I could watch this all day. I I like this guitar, but I find myself wondering what it would sound like tuned F# to E


----------



## jymellis (Mar 30, 2010)

Cheesebuiscut said:


> Dude the entire lower horn cutaway is reshaped on the rusty cooley sigs whichs means they have to redo the upper horn cutaway to make it not look awkward...
> 
> Which basically reshapes the guitar... are you blind?


 
hmmmm odd. in the video he did himself he said all they did was move the lower horn back and remove wood from the back. didnt mention anything abot the upper horn or reashping of the whole body, are you making this up as you go along?


----------



## drmosh (Mar 30, 2010)

jymellis said:


> hmmmm odd. in the video he did himself he said all they did was move the lower horn back and remove wood from the back. didnt mention anything abot the upper horn or reashping of the whole body, are you making this up as you go along?



not only that but he's being really nice about it too! What a kind chap


----------



## jymellis (Mar 30, 2010)

drmosh said:


> not only that but he's being really nice about it too! What a kind chap


 
 i think the guitar is cool, and rusty is awesome. im leaving it at that


----------



## Cheesebuiscut (Mar 30, 2010)

jymellis said:


> hmmmm odd. in the video he did himself he said all they did was move the lower horn back and remove wood from the back. didnt mention anything abot the upper horn or reashping of the whole body, are you making this up as you go along?



again are you blind? I mean just use your eyes.


----------



## jymellis (Mar 30, 2010)

Cheesebuiscut said:


> again are you blind?
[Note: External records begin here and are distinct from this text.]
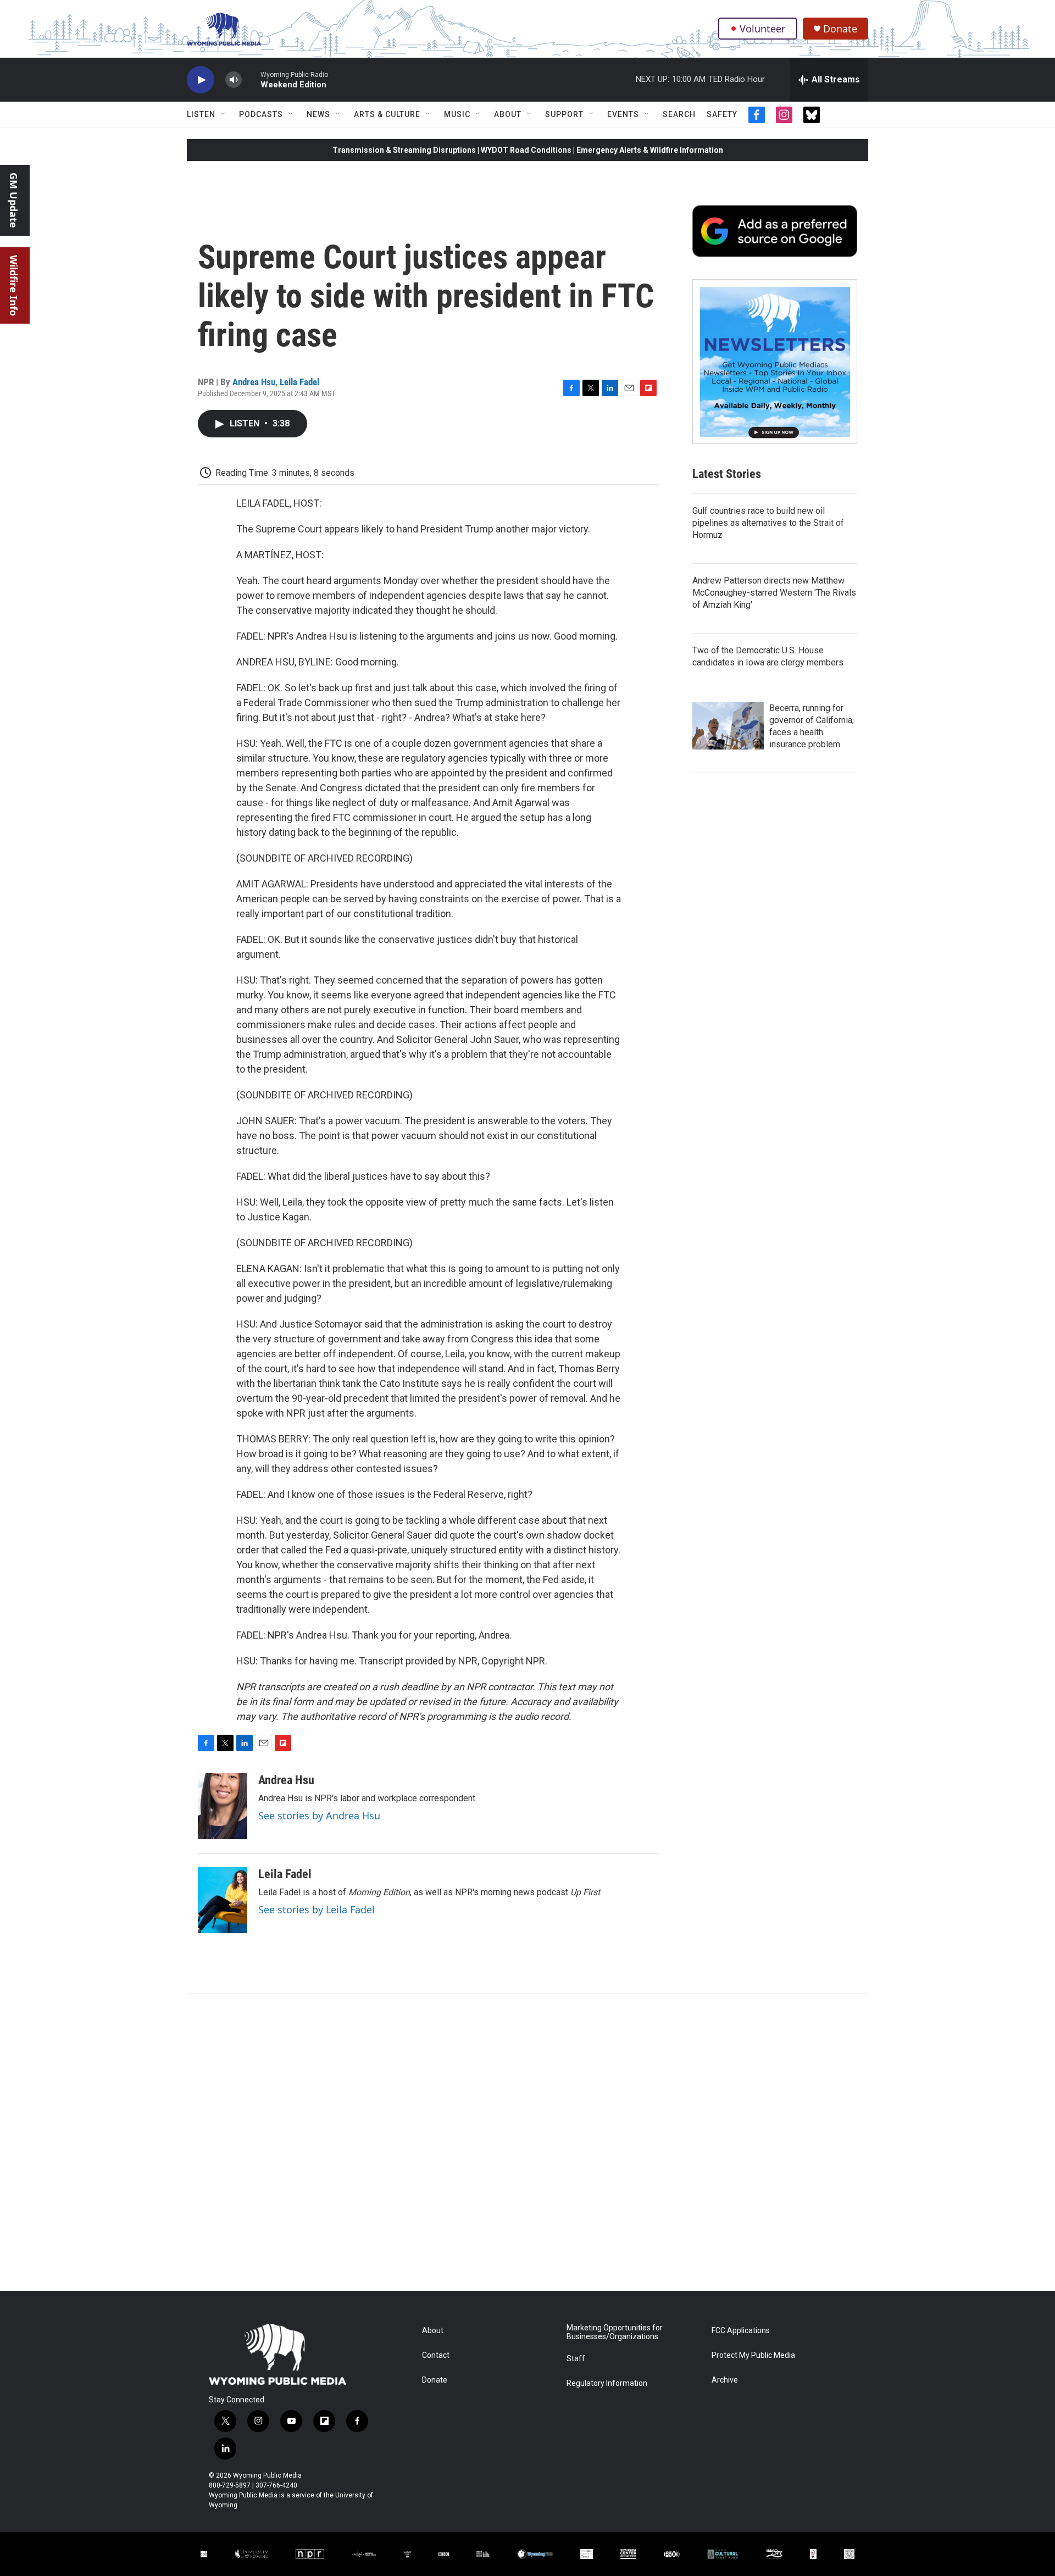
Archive (725, 2380)
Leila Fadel (299, 381)
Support (564, 114)
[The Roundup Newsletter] (775, 361)
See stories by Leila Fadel (316, 1909)
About (507, 114)
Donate (840, 29)
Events (623, 114)
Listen (201, 114)
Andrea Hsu (253, 381)
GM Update (13, 200)
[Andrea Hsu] (222, 1806)
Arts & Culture (387, 114)
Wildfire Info (13, 285)
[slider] (251, 79)
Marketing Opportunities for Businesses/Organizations (615, 2332)
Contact (435, 2355)
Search (679, 114)
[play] (200, 80)
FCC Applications (741, 2331)
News (318, 114)
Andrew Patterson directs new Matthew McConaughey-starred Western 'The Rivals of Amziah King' (774, 592)
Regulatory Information (607, 2383)
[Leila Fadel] (222, 1900)
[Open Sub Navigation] (223, 114)
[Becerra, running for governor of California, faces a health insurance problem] (728, 726)
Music (457, 114)
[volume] (233, 80)
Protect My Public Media (753, 2355)
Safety (722, 114)
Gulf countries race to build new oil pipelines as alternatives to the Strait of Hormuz (768, 523)
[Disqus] (527, 2142)
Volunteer (762, 28)
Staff (576, 2359)
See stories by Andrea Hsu (319, 1815)
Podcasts (261, 114)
I mean just use your eyes.


 
im not, but maybe you are lololol

http://www.drumcityguitarland.com/drumcitygl/stores/1/images/Dean%20USA/Dean%20USA%20Rusty%20Cooley%20RC7G%20Xenocide%20Graphic%207-String%20Electric%20Guitar.jpg

top horn and bottom body are the same. only thing different is the tiny little bottom horn and the wonky neck pup from where they moved the bottom horn back. now if they had moved the upper horn also that neck pup wouldnt be wonky  put ya glasses back on maing


----------



## jymellis (Mar 30, 2010)

http://www.fxmusic.pl/gfx/dean/cooley/DeanRC7GRustyCooleySign7StrBIG.jpg

http://www.drumcityguitarland.com/d...phic-7-String-Electric-Guitar--P2029C432.aspx


----------



## jymellis (Mar 30, 2010)

also looks like that upper horn goes up to the 20th fret same as all of my ibanez 7s


----------



## Cheesebuiscut (Mar 30, 2010)

If you want to remain ignorant to it then thats ok, I've got better things to do today though. 

Cheerio


----------



## Gamba (Mar 30, 2010)

2,700 for a bolt on guitar???
Does a piece of Cooley come along with the guitar?
not that I'm actually interested in to own a piece of Cooley

but I always thought hat guitar was neckthrough...


----------



## Cheesebuiscut (Mar 30, 2010)




----------



## jymellis (Mar 30, 2010)

Gamba said:


> 2,700 for a bolt on guitar???
> Does a piece of Cooley come along with the guitar?
> not that I'm actually interested in to own a piece of Cooley
> 
> but I always thought hat guitar was neckthrough...


 
i like bolt on. but its the cooley sig maing. its gonna cost. i like the plain wood version of his 7


----------



## Gamba (Mar 30, 2010)

just trying to break the ice here, well, back on the Cooley subject; I don't really dig this mohogony thing, I think that a 8 string version of his 7 string would be way cooler, with all the graphics and stuff...


----------



## Gamba (Mar 30, 2010)

jymellis said:


> i like bolt on. but its the cooley sig maing. its gonna cost. i like the plain wood version of his 7


seriously?
I think that they should keep the inlay at least, it is one of the coolest out there, I think...


----------



## lobee (Mar 30, 2010)

jymellis said:


> not that i know of. but im sure if they would mold herman lis hand for a fucking grip on the upper hown ,removing a little wood from the lower horn ouldnt be a problem. if the higher fret access was such a problem why did he use ibanez for so long then? i think it was a $ move.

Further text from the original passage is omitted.